Working in Advertising/Marketing over the years, I've seen many presentations by prestigious research organizations on "The State of the Consumer" (who is sometimes "disillusioned", often "in revolt", "demanding more choice", and generally behaving irascibly). In Cultural Studies literature, I've read about the "Consumer" being "the new proletariat". It's always struck me, though, when describing this mysterious Other, that these intellectuals never seem to acknowledge that they are also describing themselves. Don't they like to shop?

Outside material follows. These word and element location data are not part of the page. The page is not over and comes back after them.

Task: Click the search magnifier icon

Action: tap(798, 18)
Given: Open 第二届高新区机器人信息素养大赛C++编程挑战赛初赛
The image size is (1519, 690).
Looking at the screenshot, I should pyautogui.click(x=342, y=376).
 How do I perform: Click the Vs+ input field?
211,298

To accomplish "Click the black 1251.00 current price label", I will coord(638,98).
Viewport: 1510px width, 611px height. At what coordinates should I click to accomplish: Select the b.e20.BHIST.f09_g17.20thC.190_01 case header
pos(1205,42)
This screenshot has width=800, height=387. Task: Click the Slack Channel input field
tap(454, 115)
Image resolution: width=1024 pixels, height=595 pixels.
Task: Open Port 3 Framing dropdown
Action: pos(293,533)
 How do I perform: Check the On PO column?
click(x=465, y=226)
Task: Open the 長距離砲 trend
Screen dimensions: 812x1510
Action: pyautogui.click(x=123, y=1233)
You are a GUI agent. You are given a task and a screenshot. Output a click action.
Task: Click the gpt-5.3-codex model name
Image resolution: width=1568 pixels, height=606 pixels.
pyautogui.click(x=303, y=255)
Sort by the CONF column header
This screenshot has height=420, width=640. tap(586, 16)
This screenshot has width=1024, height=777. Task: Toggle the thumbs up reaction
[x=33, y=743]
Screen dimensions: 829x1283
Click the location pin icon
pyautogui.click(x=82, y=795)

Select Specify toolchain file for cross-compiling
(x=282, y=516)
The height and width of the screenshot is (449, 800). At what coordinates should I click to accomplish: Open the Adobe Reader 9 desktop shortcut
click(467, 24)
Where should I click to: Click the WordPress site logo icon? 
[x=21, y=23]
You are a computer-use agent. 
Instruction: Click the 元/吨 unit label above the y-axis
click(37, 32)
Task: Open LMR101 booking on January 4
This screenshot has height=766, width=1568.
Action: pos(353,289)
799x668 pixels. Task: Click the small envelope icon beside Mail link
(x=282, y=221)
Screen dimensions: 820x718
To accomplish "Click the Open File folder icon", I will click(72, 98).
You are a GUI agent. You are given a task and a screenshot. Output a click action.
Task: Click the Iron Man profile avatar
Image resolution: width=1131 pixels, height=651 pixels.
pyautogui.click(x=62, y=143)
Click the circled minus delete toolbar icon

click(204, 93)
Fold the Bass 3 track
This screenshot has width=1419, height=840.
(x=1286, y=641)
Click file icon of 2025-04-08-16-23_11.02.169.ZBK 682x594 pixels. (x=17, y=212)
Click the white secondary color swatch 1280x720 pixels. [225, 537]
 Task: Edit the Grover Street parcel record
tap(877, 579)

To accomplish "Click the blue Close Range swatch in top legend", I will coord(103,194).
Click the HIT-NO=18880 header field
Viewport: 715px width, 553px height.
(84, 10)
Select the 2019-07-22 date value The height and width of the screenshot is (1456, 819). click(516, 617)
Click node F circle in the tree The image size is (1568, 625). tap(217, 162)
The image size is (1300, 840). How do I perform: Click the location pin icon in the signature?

A particularly egalitarian moment erupted during Fitterman's performance when he presented a work that dissolved the subject positions of author/producer (and "person in the know" in general) and consumer. It happened like this...
The Poetry of Pills
As in the world of TV, FItterman's performance was interrupted with ads. Throughout the night, he periodically re-presented drug ad copy (sometimes straight, sometimes modified) as poems. Usually
It's not just, of course, schadenfreude that makes such copy funny. After being bombarded with messages as consumers all day, ironic distance offers one the pleasures of taking an objective rather than subjective position to such texts. However, something else occurred when Fitterman read this (in what I remember as a slow, slightly mournful voice):
Paxil
I don't enjoy
things like
I used to
I can't
sit still
I wasn't
always like
this I
used to
be happy
I remember
being happy.
When I spoke to people afterwards about the hear-a-pin-drop-silence that followed this poem, someone said "maybe that one was too close to home." I think that's why, for me, this momentary erasure of the self/other divide answered the ethical question posed that night.
For, like a sign carried across a Brechtian stage, it interrupted the plane of the performance with a caption -- one that said: "Oh, by the way, this is about you, too."